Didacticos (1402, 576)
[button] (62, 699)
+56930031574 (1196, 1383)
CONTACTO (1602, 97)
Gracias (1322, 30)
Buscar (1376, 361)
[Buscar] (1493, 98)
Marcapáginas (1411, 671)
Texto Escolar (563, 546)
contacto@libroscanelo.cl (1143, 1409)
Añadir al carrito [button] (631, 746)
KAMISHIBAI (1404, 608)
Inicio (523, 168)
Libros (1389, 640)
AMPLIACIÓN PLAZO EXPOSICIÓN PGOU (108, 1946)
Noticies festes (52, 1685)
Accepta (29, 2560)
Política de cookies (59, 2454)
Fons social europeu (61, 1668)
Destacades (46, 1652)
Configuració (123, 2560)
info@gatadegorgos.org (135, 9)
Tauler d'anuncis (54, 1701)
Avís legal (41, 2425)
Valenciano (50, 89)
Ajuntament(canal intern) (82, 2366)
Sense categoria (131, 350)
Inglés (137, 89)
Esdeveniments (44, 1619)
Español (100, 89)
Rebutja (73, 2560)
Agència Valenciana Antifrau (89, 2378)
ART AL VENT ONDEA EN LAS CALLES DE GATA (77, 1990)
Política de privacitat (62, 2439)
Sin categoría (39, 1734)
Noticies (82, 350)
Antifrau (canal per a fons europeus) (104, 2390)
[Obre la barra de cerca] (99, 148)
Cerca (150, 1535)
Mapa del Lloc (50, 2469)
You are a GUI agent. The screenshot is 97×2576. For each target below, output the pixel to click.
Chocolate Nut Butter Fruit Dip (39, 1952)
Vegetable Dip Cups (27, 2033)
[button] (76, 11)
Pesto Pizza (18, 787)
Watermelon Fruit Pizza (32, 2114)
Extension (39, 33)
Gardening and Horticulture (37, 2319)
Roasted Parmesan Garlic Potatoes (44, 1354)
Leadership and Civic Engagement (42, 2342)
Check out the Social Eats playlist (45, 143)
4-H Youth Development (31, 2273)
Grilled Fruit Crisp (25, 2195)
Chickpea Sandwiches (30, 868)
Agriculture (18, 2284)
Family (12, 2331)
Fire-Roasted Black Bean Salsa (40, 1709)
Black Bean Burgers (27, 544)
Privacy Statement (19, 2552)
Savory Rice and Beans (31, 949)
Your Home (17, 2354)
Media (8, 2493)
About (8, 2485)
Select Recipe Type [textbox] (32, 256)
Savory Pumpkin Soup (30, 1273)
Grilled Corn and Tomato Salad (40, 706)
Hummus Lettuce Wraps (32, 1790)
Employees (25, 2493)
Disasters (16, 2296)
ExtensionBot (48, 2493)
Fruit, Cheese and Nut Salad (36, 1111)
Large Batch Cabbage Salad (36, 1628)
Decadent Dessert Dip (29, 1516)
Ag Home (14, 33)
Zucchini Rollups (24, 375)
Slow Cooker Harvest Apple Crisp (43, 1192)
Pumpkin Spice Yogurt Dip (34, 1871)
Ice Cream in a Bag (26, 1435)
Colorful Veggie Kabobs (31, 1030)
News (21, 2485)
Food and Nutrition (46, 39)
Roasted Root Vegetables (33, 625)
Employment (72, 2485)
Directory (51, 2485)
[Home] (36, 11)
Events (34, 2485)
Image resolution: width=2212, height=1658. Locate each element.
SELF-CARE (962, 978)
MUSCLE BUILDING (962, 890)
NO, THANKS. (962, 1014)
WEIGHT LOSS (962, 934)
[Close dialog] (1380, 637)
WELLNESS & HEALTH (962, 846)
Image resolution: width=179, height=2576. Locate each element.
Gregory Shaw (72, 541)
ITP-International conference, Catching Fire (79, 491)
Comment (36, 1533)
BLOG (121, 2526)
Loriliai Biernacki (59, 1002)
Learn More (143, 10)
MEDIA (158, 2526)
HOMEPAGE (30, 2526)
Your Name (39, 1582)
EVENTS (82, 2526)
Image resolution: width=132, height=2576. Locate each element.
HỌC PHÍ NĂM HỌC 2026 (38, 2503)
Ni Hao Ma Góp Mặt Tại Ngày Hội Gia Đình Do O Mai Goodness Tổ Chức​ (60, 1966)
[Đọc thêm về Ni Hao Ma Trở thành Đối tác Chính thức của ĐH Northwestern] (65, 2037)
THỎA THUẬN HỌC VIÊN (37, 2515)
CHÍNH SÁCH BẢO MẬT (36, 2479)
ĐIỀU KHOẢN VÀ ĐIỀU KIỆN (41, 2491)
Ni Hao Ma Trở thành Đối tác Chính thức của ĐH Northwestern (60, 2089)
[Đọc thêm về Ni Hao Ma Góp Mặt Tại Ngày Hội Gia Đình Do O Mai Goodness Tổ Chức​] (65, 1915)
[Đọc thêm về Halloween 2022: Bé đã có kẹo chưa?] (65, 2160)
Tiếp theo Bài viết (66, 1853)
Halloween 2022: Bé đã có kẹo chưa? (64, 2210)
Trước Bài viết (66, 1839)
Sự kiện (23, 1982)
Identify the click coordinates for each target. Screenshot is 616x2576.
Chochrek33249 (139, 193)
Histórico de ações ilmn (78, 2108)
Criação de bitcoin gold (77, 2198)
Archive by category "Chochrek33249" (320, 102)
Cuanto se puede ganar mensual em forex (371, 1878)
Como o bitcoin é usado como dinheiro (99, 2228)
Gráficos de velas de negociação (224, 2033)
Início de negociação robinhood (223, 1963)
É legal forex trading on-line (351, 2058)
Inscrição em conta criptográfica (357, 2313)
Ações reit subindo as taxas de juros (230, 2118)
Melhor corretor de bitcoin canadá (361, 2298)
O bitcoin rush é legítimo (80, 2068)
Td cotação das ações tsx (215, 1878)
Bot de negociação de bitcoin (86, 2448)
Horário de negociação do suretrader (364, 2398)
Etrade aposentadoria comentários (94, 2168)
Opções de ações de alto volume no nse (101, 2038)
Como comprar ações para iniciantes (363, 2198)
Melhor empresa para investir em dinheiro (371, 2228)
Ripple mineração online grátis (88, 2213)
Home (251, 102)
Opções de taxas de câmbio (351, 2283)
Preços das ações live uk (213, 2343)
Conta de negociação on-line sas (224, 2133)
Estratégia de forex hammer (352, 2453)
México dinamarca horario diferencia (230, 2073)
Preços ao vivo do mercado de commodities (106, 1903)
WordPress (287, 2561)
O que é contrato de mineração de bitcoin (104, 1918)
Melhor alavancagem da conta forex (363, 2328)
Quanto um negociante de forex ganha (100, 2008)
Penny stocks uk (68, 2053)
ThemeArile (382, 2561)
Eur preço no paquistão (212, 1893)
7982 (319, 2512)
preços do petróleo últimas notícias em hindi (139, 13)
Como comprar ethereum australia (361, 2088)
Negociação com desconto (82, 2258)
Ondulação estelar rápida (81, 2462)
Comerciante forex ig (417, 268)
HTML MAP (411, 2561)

· · · · ·

Reproduce exactly the lines from the one containing "preços do petróleo" through the last line of the records, both included, and nothing else.

preços do petróleo últimas notícias em hindi (139, 13)
Como comprar ethereum australia (361, 2088)
Negociação com desconto (82, 2258)
Ondulação estelar rápida (81, 2462)
Comerciante forex ig (417, 268)
HTML MAP (411, 2561)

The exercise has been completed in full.